Les juges devaient déterminer si les difficultés d’exploitation liées à la pandémie imposaient une suspension des redevances ou une modification pérenne du contrat initial. La solution apportée permet de préciser l’application temporelle des textes de circonstance et les critères de proportionnalité des contreparties financières domaniales.
I. L’encadrement temporel strict des mesures d’urgence sanitaire
A. L’inapplicabilité ratione temporis du régime de suspension des redevances
L’ordonnance du 25 mars 2020 prévoit une suspension du paiement des redevances lorsque les conditions d’exploitation sont manifestement dégradées par la crise. Ce mécanisme protecteur ne s’applique toutefois qu’aux dettes nées durant la période comprise entre le 12 mars et le 23 juillet 2020. Le titre contesté portait ici sur des sommes dues au titre du second trimestre de l’année 2021, excluant ainsi tout bénéfice légal. La créance litigieuse n’entrant pas dans le champ d’application de ces dispositions, l’exigibilité de la somme demeure la règle de principe applicable.

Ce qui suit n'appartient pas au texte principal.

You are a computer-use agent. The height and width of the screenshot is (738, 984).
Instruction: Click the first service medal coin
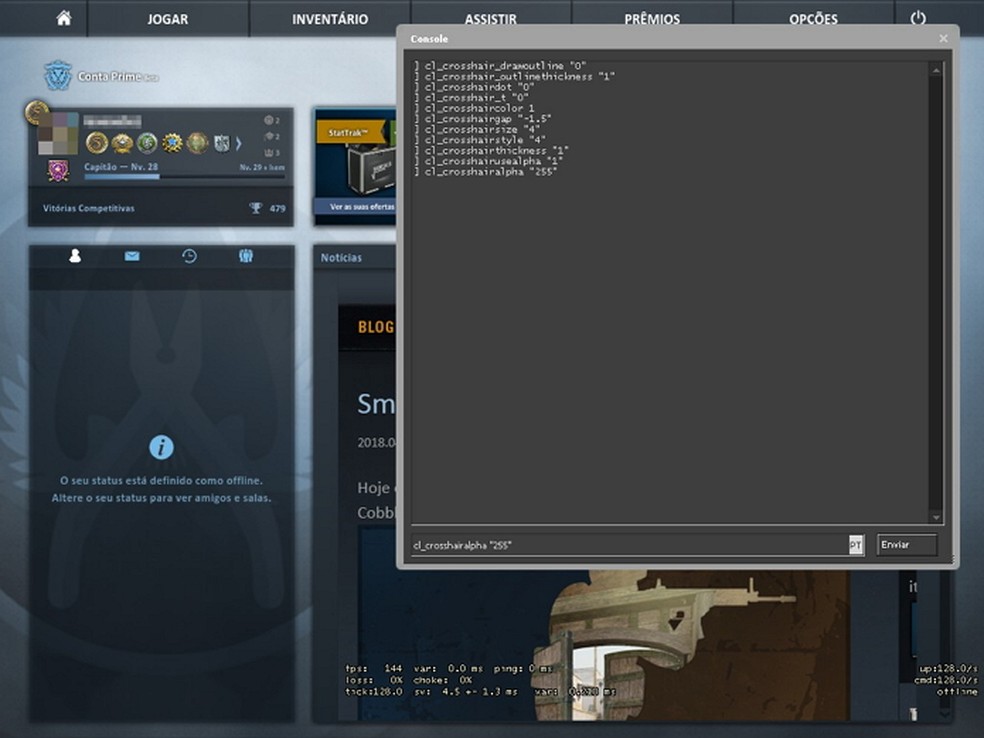point(97,143)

B. Le caractère facultatif de l’adaptation contractuelle postérieure à la crise
Le texte prévoit qu’un avenant détermine les modifications nécessaires du contrat à l’issue de la période de suspension initiale des obligations de paiement. La Cour administrative d’appel de Paris souligne que l’autorité gestionnaire dispose d’une simple faculté et non d’une obligation de réviser les clauses financières. L’occupant ne saurait donc exiger la signature d’un nouvel accord pour restaurer l’équilibre économique antérieur sans une volonté claire des parties contractantes. La collectivité n’était pas tenue de conclure un nouvel avenant à l’issue de la suspension déjà prévue par les engagements contractuels précédents.
II. La pérennité du montant de la redevance face aux aléas de l’exploitation
A. Une appréciation globale des avantages de toute nature
L’article L. 2125-3 du code général de la propriété des personnes publiques impose que la redevance tienne compte des bénéfices procurés au titulaire. Les juges relèvent que la baisse du chiffre d’affaires invoquée ne suffit pas à démontrer une diminution réelle des avantages tirés du domaine. Le rendement économique dépend de facteurs multiples comme les tarifs facturés aux annonceurs ou la qualité technique des prestations fournies par la société. L’existence d’un déficit structurel, déjà présent avant la crise sanitaire, fragilise la démonstration d’un préjudice directement imputable aux mesures de restriction publique.
B. L’absence de disproportion manifeste du tarif conventionnel
La redevance ne doit pas atteindre un niveau manifestement excessif par rapport à l’utilité que l’occupant retire de l’usage privatif des dépendances domaniales. La comparaison des résultats financiers montre que les pertes de l’exercice 2021 restent comparables à celles constatées lors des années précédant la pandémie mondiale. La convention initiale excluait d’ailleurs toute renégociation du montant minimum garanti, sauf en cas de force majeure ou de bouleversement de la réglementation. En l’espèce, le montant de la créance n’apparaît pas disproportionné malgré le contexte économique difficile traversé par le secteur de la communication publicitaire.